The threat of US sanctions still hangs over the kingdom, but analysts expect little punitive action against the world’s top oil exporter that is also a major buyer of American weapons and a key ally against regional rival Iran.
‘Even if this leads to more severe penalties should Prince Mohammed’s responsibility for the crime be proven, he will not only survive, but will also use the backlash to entrench himself further domestically,’ said Yezid Sayigh, a fellow at the Carnegie Middle East Centre in Beirut.
The crisis has placed pressure upon the Saudi regime and calls for Salman to stand down, but this does not appear likely as he has an iron grip on power (pictured, the Saudi consulate)
‘When under pressure, autocratic rulers do not relinquish power, they double down, no matter what the cost, and Mohammed bin Salman is in a better position than most.’
There were rumblings of intrigue with the return this week to Riyadh of senior Prince Ahmed bin Abdulaziz al-Saud, who recently courted controversy after appearing critical of the king and crown prince.
His return after several months in London indicated possible royal family efforts to shore up support for the monarchy amid the crisis.
‘Something is happening in the ruling Al Saud family circles,’ said Gregory Gause, Saudi specialist at Texas A&M University.
‘The return of Prince Ahmed from London signals that. But just what is happening is opaque.’
As outrage over Khashoggi’s murder builds globally, world leaders could try to leverage Saudi Arabia’s defensive position to wrangle concessions or seek an upper hand in diplomatic negotiations.
‘He (the prince) is weakened. And Saudi Arabia is weakened,’ said Ibish.
‘There’s now an added cost to… cooperating or partnering with Saudi Arabia in general, the government in particular and, especially, the crown prince.’
The Khashoggi crisis has shone a harsh spotlight on other issues such as Saudi Arabia’s intervention in neighbouring Yemen, where its bombing campaign has led to a military stalemate and what aid workers call a humanitarian catastrophe.
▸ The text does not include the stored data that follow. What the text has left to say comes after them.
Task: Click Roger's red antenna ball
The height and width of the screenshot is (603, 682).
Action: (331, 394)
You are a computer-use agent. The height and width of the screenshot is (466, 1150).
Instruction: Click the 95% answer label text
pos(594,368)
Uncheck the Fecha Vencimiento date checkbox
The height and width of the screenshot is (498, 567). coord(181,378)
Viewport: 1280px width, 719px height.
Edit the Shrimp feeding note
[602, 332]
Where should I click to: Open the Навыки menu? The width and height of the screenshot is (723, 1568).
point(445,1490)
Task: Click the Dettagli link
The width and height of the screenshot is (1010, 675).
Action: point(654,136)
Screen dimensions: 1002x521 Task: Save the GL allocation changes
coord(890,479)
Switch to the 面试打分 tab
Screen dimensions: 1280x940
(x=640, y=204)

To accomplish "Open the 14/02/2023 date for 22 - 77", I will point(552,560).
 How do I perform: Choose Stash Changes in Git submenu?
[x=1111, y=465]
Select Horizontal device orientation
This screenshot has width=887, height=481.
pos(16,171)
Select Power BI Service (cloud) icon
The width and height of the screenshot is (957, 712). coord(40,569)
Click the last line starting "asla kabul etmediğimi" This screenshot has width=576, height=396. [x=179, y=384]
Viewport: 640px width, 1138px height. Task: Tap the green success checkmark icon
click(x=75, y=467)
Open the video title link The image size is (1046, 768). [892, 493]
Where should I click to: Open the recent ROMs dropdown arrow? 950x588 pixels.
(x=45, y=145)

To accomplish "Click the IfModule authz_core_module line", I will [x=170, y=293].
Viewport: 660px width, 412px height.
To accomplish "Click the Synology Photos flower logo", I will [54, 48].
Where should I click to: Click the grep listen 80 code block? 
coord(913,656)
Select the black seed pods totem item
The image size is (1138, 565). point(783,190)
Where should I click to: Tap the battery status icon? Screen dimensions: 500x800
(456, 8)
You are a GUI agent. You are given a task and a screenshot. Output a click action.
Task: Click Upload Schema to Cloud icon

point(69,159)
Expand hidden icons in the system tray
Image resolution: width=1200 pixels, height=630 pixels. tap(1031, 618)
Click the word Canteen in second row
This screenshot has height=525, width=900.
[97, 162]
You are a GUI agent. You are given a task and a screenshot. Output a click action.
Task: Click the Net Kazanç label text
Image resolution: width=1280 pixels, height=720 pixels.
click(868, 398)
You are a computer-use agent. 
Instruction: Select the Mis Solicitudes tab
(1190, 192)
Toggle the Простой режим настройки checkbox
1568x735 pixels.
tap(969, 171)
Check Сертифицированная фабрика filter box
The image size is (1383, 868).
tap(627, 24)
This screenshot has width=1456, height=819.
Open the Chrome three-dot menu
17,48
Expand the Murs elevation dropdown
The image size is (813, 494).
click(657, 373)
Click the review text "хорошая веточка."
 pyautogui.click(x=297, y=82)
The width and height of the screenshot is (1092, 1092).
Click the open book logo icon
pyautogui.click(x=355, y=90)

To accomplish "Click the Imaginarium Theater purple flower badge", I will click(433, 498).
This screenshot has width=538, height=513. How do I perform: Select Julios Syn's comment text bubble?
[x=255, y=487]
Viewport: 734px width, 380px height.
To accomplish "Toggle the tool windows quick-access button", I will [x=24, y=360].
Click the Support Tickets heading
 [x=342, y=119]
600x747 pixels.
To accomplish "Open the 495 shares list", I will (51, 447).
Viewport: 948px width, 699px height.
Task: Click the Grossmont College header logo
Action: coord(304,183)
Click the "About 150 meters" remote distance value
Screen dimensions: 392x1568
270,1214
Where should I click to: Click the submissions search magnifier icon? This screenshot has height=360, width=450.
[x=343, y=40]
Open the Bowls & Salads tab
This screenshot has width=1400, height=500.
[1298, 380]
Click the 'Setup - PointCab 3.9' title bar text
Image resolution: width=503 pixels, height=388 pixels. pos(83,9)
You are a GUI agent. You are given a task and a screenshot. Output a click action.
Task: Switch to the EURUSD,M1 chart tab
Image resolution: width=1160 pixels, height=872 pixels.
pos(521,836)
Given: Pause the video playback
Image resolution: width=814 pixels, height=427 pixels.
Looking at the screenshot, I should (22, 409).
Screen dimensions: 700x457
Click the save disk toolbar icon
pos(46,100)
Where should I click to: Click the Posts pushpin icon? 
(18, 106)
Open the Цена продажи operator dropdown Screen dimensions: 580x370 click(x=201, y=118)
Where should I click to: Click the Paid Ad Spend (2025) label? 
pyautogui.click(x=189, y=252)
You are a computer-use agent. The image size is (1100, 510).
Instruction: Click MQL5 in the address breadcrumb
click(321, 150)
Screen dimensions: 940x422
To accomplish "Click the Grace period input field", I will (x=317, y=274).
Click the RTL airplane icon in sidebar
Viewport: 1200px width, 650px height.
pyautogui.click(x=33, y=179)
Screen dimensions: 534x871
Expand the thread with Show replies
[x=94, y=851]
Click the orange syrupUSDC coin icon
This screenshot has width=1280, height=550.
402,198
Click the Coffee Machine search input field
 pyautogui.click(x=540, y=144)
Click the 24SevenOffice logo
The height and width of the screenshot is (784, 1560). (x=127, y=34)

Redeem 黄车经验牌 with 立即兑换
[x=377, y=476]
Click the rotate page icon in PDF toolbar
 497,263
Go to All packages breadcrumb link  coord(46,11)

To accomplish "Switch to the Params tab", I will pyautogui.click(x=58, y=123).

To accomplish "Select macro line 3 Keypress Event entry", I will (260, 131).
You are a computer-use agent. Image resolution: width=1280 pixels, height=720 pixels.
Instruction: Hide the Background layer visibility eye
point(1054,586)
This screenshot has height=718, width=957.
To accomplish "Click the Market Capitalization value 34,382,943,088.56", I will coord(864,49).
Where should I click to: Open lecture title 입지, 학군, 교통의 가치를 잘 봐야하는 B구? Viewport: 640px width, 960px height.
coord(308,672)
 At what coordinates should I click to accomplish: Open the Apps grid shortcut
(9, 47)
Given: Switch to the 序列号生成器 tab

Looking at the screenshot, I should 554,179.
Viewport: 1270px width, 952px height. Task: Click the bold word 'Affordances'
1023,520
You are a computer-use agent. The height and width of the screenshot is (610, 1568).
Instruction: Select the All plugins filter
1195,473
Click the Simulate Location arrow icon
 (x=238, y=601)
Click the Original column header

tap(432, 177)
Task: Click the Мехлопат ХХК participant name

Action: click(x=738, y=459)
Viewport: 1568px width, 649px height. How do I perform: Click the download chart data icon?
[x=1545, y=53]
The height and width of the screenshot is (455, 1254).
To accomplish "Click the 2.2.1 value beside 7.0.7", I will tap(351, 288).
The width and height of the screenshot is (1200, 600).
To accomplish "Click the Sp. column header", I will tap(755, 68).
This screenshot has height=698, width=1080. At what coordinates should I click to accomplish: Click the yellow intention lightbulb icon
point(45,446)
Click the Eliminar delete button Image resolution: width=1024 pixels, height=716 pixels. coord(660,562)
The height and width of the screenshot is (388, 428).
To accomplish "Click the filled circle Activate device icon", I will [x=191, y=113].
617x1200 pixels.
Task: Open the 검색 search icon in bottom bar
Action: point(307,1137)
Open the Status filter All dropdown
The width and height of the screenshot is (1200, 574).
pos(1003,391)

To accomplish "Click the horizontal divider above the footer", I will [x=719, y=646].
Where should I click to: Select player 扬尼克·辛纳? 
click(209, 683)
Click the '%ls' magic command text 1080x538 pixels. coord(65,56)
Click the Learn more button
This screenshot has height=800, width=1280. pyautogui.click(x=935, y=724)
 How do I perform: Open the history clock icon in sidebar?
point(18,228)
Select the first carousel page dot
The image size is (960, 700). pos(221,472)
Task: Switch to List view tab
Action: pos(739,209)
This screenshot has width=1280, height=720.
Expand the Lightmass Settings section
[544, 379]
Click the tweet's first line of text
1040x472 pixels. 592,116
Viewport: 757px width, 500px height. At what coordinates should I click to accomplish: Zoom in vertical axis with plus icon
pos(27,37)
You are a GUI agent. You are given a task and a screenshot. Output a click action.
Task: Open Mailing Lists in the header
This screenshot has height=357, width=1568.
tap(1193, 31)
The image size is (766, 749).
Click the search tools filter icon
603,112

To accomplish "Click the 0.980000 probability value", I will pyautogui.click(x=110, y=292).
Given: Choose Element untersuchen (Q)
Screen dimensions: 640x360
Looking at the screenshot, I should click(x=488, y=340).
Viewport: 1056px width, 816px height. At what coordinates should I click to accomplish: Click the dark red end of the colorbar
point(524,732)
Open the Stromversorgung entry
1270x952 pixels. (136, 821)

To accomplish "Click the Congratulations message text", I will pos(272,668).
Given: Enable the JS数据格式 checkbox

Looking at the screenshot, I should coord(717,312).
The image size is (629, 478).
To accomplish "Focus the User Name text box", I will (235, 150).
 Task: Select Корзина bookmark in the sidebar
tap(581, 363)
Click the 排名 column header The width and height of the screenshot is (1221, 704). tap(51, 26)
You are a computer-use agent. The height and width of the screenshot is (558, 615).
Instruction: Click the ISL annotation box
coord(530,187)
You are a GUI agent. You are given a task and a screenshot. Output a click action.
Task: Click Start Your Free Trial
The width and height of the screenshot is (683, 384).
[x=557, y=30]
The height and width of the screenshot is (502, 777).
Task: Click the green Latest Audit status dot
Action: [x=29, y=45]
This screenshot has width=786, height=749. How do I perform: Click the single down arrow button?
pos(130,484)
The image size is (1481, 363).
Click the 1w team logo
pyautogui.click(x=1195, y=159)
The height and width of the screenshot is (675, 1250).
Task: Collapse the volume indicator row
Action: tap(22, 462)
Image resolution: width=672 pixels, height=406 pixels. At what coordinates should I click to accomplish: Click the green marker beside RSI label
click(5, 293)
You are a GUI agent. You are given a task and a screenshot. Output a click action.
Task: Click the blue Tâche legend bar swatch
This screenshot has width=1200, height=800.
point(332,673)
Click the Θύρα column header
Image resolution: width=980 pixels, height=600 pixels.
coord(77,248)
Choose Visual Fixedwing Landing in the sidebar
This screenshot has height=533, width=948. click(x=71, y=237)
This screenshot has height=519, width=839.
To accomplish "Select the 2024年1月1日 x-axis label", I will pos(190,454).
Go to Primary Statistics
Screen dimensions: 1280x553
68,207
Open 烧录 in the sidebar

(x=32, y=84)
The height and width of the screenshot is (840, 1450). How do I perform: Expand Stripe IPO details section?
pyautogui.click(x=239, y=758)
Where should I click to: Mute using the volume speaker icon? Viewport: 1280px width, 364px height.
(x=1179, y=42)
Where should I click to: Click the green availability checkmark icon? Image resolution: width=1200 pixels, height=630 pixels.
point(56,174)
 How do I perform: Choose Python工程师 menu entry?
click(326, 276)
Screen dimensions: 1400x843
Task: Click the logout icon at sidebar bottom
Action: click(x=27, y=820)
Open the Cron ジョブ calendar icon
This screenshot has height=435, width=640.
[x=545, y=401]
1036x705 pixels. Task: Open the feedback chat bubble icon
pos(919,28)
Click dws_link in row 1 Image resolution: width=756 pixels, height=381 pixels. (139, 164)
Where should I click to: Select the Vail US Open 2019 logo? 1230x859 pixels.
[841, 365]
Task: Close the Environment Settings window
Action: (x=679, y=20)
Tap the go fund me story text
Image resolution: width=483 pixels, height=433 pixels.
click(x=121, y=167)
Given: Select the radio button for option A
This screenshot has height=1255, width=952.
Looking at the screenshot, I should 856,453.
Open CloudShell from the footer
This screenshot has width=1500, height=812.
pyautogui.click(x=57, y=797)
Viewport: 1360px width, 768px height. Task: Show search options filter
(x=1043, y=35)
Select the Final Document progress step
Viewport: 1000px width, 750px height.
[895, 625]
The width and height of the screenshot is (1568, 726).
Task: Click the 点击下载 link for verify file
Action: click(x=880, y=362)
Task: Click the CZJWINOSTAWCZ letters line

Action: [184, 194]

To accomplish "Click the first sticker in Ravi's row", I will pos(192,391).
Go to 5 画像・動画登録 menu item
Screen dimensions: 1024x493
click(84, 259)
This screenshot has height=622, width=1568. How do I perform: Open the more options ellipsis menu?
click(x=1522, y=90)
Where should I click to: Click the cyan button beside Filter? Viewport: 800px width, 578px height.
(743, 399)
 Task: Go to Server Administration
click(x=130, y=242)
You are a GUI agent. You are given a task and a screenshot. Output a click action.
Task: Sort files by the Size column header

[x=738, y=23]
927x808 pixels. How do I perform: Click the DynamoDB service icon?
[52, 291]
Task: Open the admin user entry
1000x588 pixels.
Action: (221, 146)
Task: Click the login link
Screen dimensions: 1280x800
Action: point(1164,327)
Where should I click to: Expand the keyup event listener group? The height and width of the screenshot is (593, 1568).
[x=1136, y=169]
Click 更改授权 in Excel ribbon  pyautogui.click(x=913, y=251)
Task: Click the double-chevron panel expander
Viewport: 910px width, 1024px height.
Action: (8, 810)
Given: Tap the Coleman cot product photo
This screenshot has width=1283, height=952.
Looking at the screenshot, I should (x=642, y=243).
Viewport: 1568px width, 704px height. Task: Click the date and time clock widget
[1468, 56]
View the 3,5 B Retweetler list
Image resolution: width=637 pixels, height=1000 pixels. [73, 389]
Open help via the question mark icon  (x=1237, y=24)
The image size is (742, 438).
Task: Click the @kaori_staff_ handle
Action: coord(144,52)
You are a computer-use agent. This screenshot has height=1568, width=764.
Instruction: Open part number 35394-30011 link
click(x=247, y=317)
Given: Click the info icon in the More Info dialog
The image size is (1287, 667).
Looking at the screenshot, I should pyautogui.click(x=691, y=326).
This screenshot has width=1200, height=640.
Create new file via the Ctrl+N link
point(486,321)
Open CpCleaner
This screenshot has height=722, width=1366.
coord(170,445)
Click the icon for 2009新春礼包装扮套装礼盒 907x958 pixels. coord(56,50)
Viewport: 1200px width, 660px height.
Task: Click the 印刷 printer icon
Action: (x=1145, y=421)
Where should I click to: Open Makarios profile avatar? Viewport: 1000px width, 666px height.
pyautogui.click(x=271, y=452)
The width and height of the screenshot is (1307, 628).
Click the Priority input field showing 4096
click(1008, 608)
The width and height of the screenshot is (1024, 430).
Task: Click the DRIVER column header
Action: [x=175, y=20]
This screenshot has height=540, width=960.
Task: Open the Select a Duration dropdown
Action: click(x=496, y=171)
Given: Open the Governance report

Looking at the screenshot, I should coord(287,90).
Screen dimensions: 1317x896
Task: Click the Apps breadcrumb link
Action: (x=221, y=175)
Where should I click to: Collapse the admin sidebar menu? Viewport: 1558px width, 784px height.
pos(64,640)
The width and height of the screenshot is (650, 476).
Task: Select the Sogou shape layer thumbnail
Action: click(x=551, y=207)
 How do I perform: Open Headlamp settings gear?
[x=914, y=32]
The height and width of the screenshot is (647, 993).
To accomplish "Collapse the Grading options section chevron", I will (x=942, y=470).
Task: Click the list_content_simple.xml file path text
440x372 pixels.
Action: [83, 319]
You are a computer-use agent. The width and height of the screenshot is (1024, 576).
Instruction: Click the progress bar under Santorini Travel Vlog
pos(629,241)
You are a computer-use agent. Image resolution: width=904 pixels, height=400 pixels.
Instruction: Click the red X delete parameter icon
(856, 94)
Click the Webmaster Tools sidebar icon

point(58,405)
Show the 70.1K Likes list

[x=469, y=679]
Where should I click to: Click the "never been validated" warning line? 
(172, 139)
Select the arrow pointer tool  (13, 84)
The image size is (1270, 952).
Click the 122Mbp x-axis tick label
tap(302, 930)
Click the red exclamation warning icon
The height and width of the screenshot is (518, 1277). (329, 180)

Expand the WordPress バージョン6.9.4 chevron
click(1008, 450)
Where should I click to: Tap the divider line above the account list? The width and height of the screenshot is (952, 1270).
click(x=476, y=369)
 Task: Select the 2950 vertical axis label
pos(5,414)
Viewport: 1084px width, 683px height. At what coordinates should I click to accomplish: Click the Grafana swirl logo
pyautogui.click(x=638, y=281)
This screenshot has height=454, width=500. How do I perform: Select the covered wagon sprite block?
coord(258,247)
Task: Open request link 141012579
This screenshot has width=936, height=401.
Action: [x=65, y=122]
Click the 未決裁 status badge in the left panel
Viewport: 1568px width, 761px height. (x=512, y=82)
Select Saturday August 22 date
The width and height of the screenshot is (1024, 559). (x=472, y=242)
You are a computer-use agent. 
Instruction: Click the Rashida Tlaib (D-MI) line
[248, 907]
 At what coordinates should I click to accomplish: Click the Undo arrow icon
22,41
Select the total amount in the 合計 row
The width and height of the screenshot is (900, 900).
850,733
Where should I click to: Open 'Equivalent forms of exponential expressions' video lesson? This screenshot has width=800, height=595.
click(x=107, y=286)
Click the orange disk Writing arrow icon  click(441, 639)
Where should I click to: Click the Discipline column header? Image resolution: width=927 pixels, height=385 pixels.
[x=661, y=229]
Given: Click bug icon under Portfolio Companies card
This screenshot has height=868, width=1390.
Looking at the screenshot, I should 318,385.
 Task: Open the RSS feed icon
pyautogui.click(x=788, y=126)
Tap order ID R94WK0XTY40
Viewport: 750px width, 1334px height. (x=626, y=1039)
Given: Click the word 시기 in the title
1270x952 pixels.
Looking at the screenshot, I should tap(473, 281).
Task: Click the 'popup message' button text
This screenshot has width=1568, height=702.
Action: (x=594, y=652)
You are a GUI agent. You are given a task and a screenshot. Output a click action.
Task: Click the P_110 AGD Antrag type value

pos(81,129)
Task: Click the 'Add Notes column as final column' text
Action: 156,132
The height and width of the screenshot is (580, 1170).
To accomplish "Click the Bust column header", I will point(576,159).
US Defence Secretary Jim Mattis and Secretary of State Mike Pompeo this week demanded a ceasefire within a month, including a halt to air strikes by the Saudi-led coalition.
There is also growing speculation of a behind-the-scenes engagement with Turkish President Recep Tayyip Erdogan who earlier vowed to reveal the ‘naked truth’ about Khashoggi’s killing but has so far failed to produce any smoking gun.
Stoking such speculation last week was Prince Mohammed’s surprisingly conciliatory tone on Qatar – allied with Turkey – after Saudi Arabia and its allies spent more than a year enforcing an embargo against the tiny gas-rich emirate.
Analysts say that may well be the first step in acceding to Erdogan’s wishes that Saudi Arabia end its crippling blockade on Qatar.
Back home, Saudi nationalists have sought to rally around the prince with adulatory poems on social media as officials project it is business as usual with public events such as a glitzy wrestling extravaganza in the capital on Friday.
To many Saudis Khashoggi’s killing seems remote, and their views appear influenced by suggestions in local media that this was all a foreign conspiracy to malign the prince.
But many others are shocked by the global backlash.
‘The killing of a journalist naturally should be met with outrage, but many of the kingdom’s critics seem bent on dragging Saudi Arabia through the mud,’ a Saudi political analyst told AFP.
‘This murder is an aberration that will inevitably lead to serious introspection.’